In South Africa bicycle lanes are few and far between. You will be lucky to cycle along a road where there is a dedicated stretch of tar for cyclists. One wonders whether our cities will ever follow in the footsteps of the more cycle friendly European and American cities.
Some cities, for example, New York, have right-of-way laws for cyclists. These laws together with proper bike lanes reduce the dangers on urban riding. We certainly do not have those laws and the majority of our urban riding is done on roads without bike lanes, hence the reason why South Africans do not commute to work.
A great example of a city promoting cycling is Copenhagen, who together with bike advocacy group ibikecph have installed a simple, low-tech fix that makes riding in the famously bike-friendly city even easier. The idea is a pair of railings, one low, one high, for cyclists stopped at intersections to balance on. You grab one and rest your foot on the other, so you can push off faster when the light turns green instead of rolling slowly through traffic fumbling with your pedals. The text reads: “Hi, cyclist! Rest your foot here… and thank you for cycling in the city.”

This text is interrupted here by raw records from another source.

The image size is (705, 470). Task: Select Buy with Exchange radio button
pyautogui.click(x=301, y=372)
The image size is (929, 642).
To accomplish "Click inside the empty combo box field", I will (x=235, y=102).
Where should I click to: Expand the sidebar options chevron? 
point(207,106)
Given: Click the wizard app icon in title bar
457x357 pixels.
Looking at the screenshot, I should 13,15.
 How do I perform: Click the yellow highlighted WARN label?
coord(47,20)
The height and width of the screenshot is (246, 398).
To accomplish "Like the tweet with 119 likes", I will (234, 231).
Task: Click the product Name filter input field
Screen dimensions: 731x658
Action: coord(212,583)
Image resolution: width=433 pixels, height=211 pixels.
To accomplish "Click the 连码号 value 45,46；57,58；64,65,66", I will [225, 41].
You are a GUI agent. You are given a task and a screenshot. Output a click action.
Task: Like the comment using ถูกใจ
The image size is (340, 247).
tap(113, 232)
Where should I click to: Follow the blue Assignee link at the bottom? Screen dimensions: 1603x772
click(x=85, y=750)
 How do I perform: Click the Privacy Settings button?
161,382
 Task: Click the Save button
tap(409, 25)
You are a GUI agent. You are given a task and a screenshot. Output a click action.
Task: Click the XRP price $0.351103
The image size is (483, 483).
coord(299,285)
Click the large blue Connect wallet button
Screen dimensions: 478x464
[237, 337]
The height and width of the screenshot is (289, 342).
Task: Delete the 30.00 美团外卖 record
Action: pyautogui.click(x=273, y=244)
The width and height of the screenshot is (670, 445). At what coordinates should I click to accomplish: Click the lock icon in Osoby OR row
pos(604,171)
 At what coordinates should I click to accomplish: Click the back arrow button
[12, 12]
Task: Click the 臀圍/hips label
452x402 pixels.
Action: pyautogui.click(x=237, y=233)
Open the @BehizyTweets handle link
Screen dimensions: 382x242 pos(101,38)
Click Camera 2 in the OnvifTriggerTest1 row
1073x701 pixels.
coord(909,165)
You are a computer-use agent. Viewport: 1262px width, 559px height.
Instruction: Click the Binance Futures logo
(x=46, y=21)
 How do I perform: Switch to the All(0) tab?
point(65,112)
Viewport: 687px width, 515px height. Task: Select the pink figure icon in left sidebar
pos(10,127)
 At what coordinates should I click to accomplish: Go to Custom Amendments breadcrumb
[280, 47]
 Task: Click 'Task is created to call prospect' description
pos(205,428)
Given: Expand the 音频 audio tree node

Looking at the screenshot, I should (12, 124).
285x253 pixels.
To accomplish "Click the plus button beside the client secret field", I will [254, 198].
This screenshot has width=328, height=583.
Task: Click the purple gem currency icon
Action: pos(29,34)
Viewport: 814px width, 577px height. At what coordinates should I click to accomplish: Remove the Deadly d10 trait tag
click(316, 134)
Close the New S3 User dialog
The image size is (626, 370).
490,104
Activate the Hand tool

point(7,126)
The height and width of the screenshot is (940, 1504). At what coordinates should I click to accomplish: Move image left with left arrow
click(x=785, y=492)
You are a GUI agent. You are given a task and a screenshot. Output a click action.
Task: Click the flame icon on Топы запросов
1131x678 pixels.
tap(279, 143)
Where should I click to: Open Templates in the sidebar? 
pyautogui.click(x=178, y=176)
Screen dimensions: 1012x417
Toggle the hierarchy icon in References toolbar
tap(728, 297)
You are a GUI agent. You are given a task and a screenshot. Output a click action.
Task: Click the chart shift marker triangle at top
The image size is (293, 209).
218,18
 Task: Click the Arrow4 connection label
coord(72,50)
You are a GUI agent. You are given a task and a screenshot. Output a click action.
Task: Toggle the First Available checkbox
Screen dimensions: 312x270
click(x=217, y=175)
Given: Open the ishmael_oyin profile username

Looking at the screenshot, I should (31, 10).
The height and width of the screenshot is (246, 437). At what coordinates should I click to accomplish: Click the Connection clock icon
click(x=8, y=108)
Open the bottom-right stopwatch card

Ride around any city enough and you’ll take to balancing on signposts (in Copenhagen they’re rumored to be rubbed smooth by so many cyclists’ hands). These new railings play right into that behavior, but make it easier and safer, a great example of a city adjusting its infrastructure to what cyclists naturally do.
Another concept I came across is The Light Lane, which allows any bike rider to project a traffic lane around them. This technology uses a cheap lasers to project a lane around the rider. Of course, it only works at night and lets face it, riding around our cities at night is not the safest thing to do nowadays. It does look affective though.